Gardening
The first thing you should know is that I don’t actually enjoy gardening.
I like gardens. When I was growing up, my mom had tomatoes and parsley, mint and feverfew in small plots kept clear of the zoysia grass lawn. Even today, she tends raspberry plants in both her front and back yards.
Gardens intrigue me. I am glad for them. I may have even thought I could have learned to care for them. This notion may have been in the jumble of motivations that brought me to the Parish Farming Internship (PFI) in 2014. This was “A Prayerful Exploration of Food and Faith,” according to the description written up by Robert and Erin Lockridge, who taught the course.
I knew Robert and Erin from the gardents they tended in the neighborhood and the pay-as-you-can pizza restaurant, Moriah Pie, which they ran on Friday nights. The produce they grew—often in the yards of their neighbors—became pizza sauce and pizza toppings and side dishes: tomatoes, peppers, onions, potatoes, butternut squash, and on and on.
The internship offered a glimpse of the theological underpinnings of their ideas around food, and why they chose to devote months of labor to cultivate vegetables that would be lovingly incorporated into pizzas that customers would pay for with maybe a stack of pennies or a couple of dollar bills.
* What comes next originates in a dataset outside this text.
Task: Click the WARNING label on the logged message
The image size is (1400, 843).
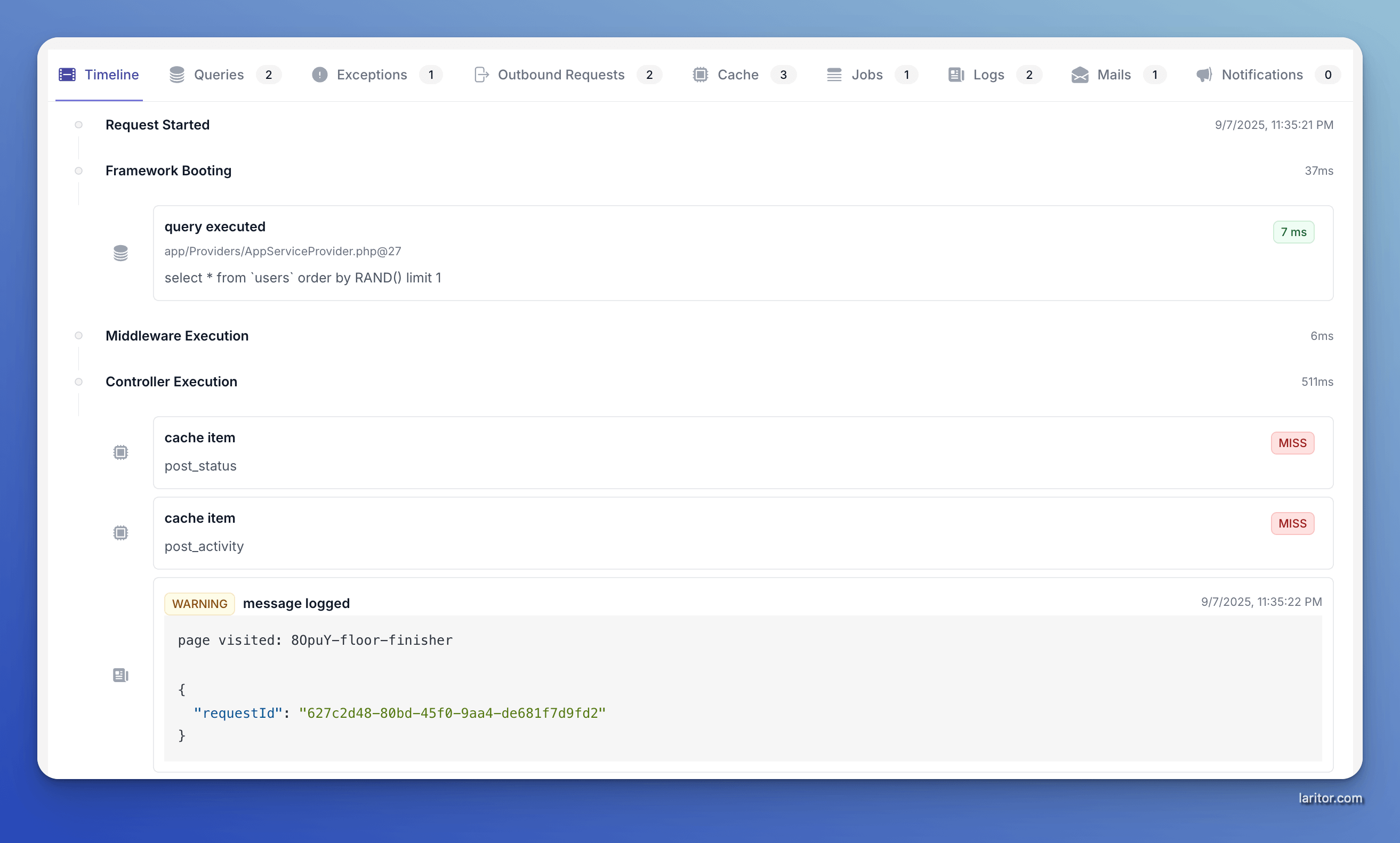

When I took part, PFI was a three-day intensive (Thursday to Saturday or Friday to Sunday) that met every other month for five sessions, March through November. We had reading assignments—poems by Wendell Berry, essays by William Stringfellow—and reflection pieces to write. When our seven member cohort gathered over long weekends, Robert and Erin prepared most of our meals and made their front room into classroom space for loud, lively discussions. They even offered guest rooms for anyone who wanted to sleep over, though most of us lived within a few blocks of their place. We worked together in the gardens, we worked together to staff Moriah Pie, and we teamed up in twos or threes each session to create what we called a “mindful meal” for the group (with a theme tied to something we were learning). We also had some type of final project to complete, taking the concepts of our parish farming experience and applying them to our non-farming lives.
I did the whole eight-month internship without once mentioning that I didn’t enjoy gardening.